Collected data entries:
***

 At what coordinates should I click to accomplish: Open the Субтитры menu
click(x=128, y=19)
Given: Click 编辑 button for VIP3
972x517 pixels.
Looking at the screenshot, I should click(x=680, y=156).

***

Task: Send back each record exactly, and include them all.

Written answer:
 At what coordinates should I click to accomplish: Open the Субтитры menu
click(x=128, y=19)
Given: Click 编辑 button for VIP3
972x517 pixels.
Looking at the screenshot, I should click(x=680, y=156).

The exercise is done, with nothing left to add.